Words by: Jane Ryan
Turning his back on corporate life, Martin Cate's tiki infatuation has shaped the last eight years of his life, taking him from office worker to bartender and rum expert as owner of Smuggler's Cove bar in San Francisco.
I used to work in maritime transport logistics, basically shipping, and I noticed more and more that I'd be out talking, not about containers, but about Mai Tais. I started as a passionate home enthusiast, but once I had wandered into Trader Vic's in Washington DC I absolutely fell in love with exotic cocktails. It became pretty clear that I was in the wrong job.
In 2004 I bid farewell to office job and tried to find a sales job in Traders Vic's but they didn't have anything. They did, however, have a bartending opportunity so I said 'ok I'll give that a shot', though I honestly had no idea so many people, not just bartenders, were dedicated to the craft.
Working with a fellow bartender one day, I was told about the US Bartenders Guild. I went along to a meeting, which happened to be about tequila. I was absolutely floored. Completely inspired, I signed up and paid my dues right away, then rang my wife and said I know what I want to do with the rest of my life, this is it.
Tiki is more than just about a great bar, or the cocktails, it's also a lifestyle, a passion for music, the clothes, the whole culture surrounding it. Of course I have a home tiki bar, an elaborate contraption hidden behind curtains with remote control lighting. Its predecessor was called Foggy Grotto when we lived in San Francisco, now we live in Novato so it's called the Novato Grotto, because happily, it rhymes.

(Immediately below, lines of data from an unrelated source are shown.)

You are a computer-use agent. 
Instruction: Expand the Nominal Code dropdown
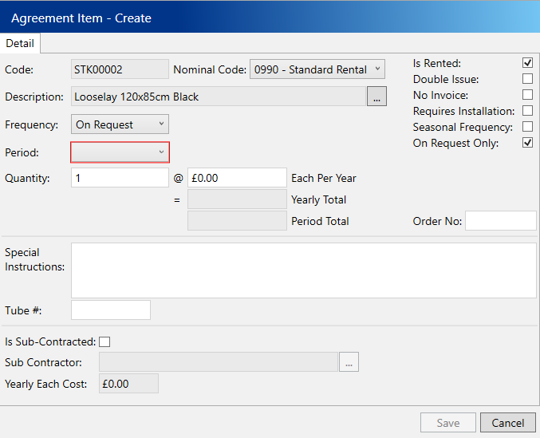(x=317, y=69)

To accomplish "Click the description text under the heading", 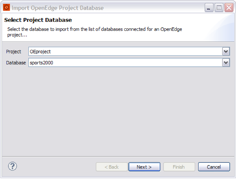I will [x=94, y=32].
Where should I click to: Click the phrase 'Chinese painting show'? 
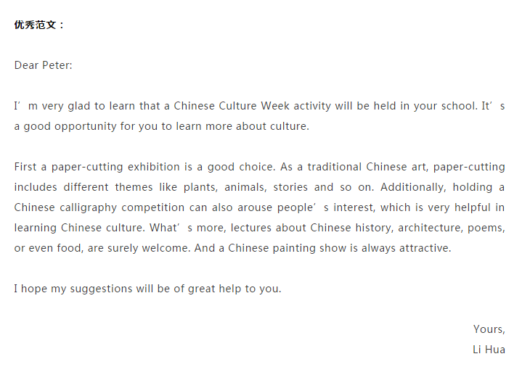click(285, 248)
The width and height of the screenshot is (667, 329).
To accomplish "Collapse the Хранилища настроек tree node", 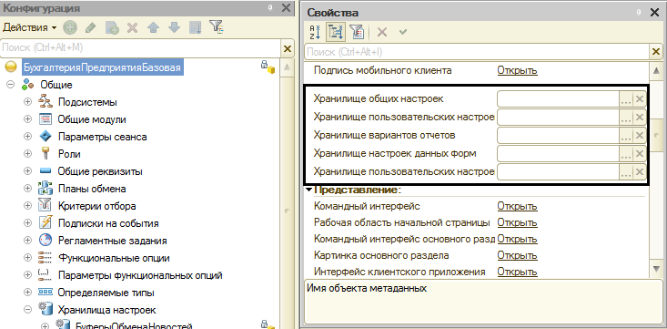I will (27, 310).
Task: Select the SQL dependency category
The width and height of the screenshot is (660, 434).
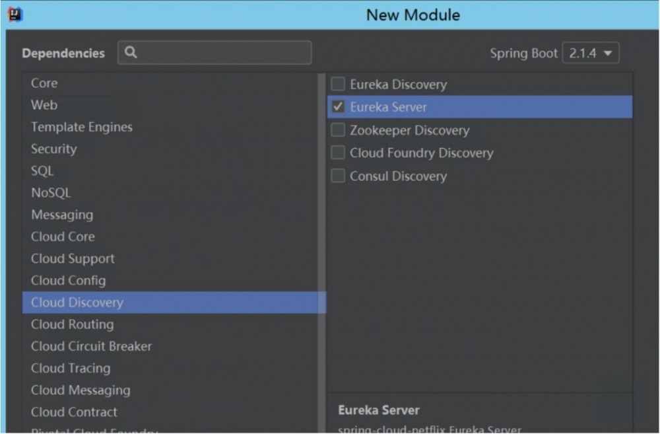Action: [x=42, y=170]
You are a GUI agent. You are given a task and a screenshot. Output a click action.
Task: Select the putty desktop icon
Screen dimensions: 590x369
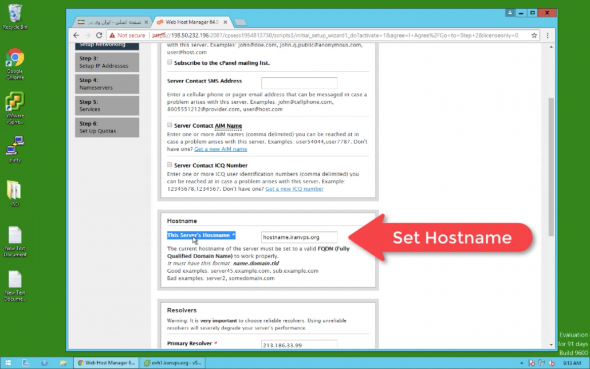tap(15, 149)
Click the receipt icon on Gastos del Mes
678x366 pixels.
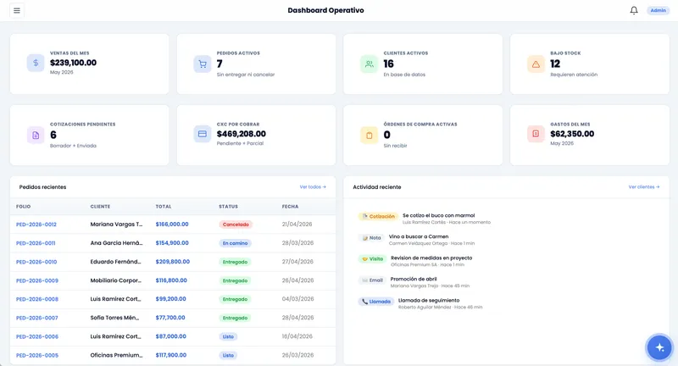click(536, 134)
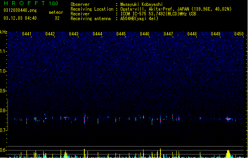Click the meteor count 32
The width and height of the screenshot is (248, 158).
57,18
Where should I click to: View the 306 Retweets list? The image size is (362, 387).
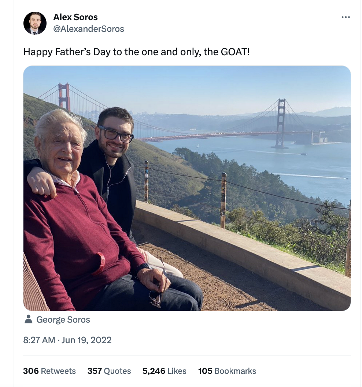click(x=49, y=371)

With a couple of business partners we opened our first bar in 2006, Forbidden Island. I designed the drinks programme and was a co-owner but left to open Smuggler's Cove in 2009. With the new bar I wanted to take what I had done at Forbidden Island, and expand it to create a tiki bar with well-crafted drinks, blending fresh juices and good spirits. Rum has to be my favourite spirit, it is incredibly diverse and complex, so have a 75-page menu celebrating 300 years of the history of rum.
Smuggler's Cove is a completely immersive crazy space, but what makes it fun is that it has a blank façade, there is nothing outside to indicate the space that lies within. Inside, you'll find three storeys all packed with vintage tiki décor, nautical memorabilia from both WWI and WWII as well as ropes and fish nets. One of my favourite pieces is a WWI British army rum ration jar, which is pretty hard to find where I am. They used to be filled and sent to the boys in northern France to keep them warm at night and it's a great example of how rum was such an exceptional part of history, an inseparable part. At home I have an original lamp from Mak Kai, in Fort Lauderdale, Florida, which is a Mecca for tiki lovers.
I make a lot of drinks with different styles but the ones I'm happiest working within traditional ingredient constraints. Just as if you worked in a pre-Prohibition bar and based your recipes on Jerry Thomas, you wouldn't use Midori.
Jeff 'Beach Bum' Berry was the man who unlocked all the doors for me, certainly when I was getting into it. He was the one that researched into these drinks and was absolutely invaluable to the development of the growth of tiki. Before, tiki bars were just bamboo-decorated venues with some punch thrown in and everyone thought, well who cares? But we do care and thanks to Jeff, who uncovered a lot of information, we have the complete picture of what tiki should be like.